Um dos episódios mais marcantes da atuação de Pereira foi a coordenação da equipe da revista Veja na produção de uma das primeiras reportagens sobre a tortura praticada pela ditadura militar. A edição com a palavra “Torturas” na capa foi um ato de coragem que chocou o país e denunciou as atrocidades do regime. O livro “Contracorrente” detalha este e outros momentos de sua vida.

Pereira também atuou em veículos como a revista Realidade, consolidando sua posição como um jornalista engajado. Sua participação nos jornais Opinião e Movimento, no final dos anos 1970, o colocou no centro da imprensa de resistência à ditadura.
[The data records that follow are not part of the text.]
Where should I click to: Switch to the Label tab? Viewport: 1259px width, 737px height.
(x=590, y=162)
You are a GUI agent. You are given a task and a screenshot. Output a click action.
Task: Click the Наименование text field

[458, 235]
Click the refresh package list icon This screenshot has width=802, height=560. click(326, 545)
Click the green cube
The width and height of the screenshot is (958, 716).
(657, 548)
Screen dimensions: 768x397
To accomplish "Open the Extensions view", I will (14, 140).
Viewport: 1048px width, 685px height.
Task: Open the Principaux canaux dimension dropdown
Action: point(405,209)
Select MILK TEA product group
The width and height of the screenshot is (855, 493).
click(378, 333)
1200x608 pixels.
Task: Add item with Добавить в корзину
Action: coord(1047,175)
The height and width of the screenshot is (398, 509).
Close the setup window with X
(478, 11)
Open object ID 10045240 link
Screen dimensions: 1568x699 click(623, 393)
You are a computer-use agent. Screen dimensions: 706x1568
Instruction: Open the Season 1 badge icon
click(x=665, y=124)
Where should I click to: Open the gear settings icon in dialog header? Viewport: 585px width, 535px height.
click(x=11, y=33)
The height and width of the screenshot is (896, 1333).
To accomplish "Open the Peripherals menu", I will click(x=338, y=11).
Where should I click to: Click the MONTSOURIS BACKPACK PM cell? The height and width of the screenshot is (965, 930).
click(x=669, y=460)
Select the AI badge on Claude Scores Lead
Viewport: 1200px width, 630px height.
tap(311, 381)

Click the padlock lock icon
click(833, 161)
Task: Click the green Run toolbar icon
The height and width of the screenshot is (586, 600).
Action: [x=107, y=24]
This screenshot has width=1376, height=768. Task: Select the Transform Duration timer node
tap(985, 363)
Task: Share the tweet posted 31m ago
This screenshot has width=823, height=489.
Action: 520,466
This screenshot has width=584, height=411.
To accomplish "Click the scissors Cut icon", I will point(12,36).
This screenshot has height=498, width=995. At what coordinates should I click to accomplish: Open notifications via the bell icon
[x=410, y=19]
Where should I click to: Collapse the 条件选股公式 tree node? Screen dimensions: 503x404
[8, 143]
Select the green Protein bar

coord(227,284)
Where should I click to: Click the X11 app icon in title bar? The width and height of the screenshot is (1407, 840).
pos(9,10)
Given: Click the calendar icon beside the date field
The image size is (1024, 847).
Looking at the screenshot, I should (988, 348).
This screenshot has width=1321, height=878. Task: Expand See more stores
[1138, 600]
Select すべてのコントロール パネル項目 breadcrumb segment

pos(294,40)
O Legado do Jornal Movimento e a Luta Contínua

O jornal Movimento, que circulou entre 1975 e 1981, sob censura prévia e dificuldades financeiras, é descrito pelo Memorial da Resistência como “um dos mais importantes jornais de resistência do país”. A publicação contou com a colaboração de nomes como Audálio Dantas, Chico Buarque e Fernando Henrique Cardoso.

O Movimento foi o último jornal a deixar de sofrer censura prévia, enfrentando proibições, como a citação de nomes como o de Vladmir Herzog. O jornal sobreviveu graças ao financiamento de grupos da frente ampla contra o regime militar. Mesmo sem nunca ter sido filiado a partido político, Pereira manteve-se próximo ao PC do B e ao PT.

Após a redemocratização, Raimundo Rodrigues Pereira continuou ativo, cobrindo ciência e política. Nos anos 2000, fundou a revista Retrato do Brasil, focada em investigações sociais. Seus últimos trabalhos de destaque incluíram investigações sobre o banqueiro Daniel Dantas e o escândalo do mensalão.

Reconhecimento e Homenagens

Em 2013, sua carreira foi coroada com o prêmio especial Vladimir Herzog de Anistia e Direitos Humanos, sendo apresentado como “o maior nome da imprensa alternativa brasileira”. Seus pais, comerciantes, mudaram-se para São Paulo nos anos 1960. Pereira viveu seus últimos anos no Rio de Janeiro, casado com a socióloga Sizue Imanishi, falecida em 2020, e deixa quatro filhas.